- PROBLEM DETAILS
Please give again, word for word, the lines that lie between the start of the listing below and the line with "Click the highlighted", both included.

- RECORDS FOR THIS TASK
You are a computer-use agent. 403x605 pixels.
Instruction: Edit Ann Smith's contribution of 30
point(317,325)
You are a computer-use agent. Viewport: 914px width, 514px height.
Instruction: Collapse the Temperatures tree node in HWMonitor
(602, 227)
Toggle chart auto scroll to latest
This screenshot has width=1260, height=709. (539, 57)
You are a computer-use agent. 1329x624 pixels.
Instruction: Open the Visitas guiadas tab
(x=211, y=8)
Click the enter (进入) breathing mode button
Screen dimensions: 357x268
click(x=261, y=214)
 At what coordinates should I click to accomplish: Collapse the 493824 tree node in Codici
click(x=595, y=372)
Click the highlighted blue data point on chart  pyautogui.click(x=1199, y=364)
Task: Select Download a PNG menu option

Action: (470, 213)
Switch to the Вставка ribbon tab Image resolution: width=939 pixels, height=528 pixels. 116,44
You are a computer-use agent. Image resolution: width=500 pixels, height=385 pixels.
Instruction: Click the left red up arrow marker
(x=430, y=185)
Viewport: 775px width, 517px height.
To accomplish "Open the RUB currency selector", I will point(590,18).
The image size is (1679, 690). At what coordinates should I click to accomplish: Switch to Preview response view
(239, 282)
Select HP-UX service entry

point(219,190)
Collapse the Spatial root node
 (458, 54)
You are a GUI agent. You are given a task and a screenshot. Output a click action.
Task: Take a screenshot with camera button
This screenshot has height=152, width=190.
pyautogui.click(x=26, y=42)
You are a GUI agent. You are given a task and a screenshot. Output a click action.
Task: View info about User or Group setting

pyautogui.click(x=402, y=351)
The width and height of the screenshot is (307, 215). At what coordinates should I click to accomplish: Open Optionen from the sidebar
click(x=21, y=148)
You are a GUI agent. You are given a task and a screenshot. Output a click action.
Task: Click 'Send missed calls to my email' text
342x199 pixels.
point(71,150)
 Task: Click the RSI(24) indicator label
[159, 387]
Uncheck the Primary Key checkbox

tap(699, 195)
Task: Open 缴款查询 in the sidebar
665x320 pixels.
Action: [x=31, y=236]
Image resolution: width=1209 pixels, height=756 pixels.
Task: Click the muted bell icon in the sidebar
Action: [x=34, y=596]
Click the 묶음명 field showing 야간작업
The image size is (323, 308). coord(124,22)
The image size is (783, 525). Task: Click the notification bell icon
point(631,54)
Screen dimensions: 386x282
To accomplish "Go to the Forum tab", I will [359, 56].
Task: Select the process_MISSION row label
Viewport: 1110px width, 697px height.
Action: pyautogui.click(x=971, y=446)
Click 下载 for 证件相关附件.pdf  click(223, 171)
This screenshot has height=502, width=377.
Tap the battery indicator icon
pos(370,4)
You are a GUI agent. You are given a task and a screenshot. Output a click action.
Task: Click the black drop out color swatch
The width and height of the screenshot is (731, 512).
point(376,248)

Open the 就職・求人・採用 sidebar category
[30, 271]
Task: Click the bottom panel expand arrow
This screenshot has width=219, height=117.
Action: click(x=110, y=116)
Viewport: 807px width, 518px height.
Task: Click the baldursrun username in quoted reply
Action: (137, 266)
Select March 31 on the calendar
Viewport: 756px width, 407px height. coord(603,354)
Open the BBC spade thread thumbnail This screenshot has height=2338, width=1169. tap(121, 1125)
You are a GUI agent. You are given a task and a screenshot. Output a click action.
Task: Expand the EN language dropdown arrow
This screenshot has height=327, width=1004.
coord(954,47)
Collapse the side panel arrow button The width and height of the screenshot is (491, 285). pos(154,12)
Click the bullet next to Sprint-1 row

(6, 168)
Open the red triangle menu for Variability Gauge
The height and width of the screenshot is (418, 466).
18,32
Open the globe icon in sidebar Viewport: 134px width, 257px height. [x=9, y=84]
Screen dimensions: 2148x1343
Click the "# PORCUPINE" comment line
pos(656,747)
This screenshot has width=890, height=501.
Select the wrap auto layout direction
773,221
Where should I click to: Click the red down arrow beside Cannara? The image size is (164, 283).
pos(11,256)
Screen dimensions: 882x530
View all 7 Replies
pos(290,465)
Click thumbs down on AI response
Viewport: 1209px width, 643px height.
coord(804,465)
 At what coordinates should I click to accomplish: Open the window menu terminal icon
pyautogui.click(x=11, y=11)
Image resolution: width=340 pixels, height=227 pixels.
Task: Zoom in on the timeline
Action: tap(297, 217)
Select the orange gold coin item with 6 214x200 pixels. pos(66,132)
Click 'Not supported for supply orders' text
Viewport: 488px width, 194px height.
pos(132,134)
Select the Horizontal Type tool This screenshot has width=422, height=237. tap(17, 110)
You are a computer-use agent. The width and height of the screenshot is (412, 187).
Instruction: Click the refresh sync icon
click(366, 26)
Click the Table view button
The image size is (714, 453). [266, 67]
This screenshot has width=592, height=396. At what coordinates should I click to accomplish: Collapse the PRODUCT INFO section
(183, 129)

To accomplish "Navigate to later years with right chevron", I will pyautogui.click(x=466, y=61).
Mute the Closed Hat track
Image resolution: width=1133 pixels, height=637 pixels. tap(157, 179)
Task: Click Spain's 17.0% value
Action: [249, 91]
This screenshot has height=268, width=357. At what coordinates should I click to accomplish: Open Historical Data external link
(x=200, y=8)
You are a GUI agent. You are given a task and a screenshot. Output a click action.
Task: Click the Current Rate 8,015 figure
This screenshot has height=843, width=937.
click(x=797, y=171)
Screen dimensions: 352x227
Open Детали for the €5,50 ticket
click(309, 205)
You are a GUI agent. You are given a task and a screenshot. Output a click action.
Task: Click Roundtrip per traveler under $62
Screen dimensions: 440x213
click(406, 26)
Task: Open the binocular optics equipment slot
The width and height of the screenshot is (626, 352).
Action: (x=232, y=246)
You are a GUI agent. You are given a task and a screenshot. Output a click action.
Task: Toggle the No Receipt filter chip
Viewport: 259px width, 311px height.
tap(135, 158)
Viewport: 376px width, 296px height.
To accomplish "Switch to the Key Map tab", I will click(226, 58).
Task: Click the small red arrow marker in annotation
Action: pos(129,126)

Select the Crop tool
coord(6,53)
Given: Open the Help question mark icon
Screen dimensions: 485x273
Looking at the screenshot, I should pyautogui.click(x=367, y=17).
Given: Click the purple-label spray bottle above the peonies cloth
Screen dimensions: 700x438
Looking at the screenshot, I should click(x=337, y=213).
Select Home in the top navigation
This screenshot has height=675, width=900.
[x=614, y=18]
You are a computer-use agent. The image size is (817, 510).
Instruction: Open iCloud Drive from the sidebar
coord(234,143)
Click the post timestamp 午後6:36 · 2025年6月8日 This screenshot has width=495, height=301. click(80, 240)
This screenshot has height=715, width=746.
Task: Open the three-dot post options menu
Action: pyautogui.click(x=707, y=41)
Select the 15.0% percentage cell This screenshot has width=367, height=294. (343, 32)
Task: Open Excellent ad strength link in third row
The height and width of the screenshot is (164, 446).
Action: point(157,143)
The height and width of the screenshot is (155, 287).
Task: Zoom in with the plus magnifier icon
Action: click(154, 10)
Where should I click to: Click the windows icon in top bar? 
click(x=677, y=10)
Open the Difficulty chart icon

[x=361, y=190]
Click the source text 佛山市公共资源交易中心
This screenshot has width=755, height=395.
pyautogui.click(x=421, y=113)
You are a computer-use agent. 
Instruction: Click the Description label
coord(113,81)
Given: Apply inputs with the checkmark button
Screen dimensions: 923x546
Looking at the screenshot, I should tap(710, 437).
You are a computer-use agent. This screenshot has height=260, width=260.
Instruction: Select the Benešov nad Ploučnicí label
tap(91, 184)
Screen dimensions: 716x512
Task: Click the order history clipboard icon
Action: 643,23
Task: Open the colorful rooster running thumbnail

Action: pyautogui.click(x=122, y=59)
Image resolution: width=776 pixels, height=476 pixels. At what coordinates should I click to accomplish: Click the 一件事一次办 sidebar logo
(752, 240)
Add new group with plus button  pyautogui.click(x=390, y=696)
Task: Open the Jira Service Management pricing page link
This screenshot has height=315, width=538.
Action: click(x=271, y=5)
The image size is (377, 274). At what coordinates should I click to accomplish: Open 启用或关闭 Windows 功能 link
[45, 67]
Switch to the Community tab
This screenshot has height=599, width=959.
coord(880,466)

- TASK OUTPUT
You are a computer-use agent. 403x605 pixels.
Instruction: Edit Ann Smith's contribution of 30
point(317,325)
You are a computer-use agent. Viewport: 914px width, 514px height.
Instruction: Collapse the Temperatures tree node in HWMonitor
(602, 227)
Toggle chart auto scroll to latest
This screenshot has width=1260, height=709. (539, 57)
You are a computer-use agent. 1329x624 pixels.
Instruction: Open the Visitas guiadas tab
(x=211, y=8)
Click the enter (进入) breathing mode button
Screen dimensions: 357x268
click(x=261, y=214)
 At what coordinates should I click to accomplish: Collapse the 493824 tree node in Codici
click(x=595, y=372)
Click the highlighted blue data point on chart  pyautogui.click(x=1199, y=364)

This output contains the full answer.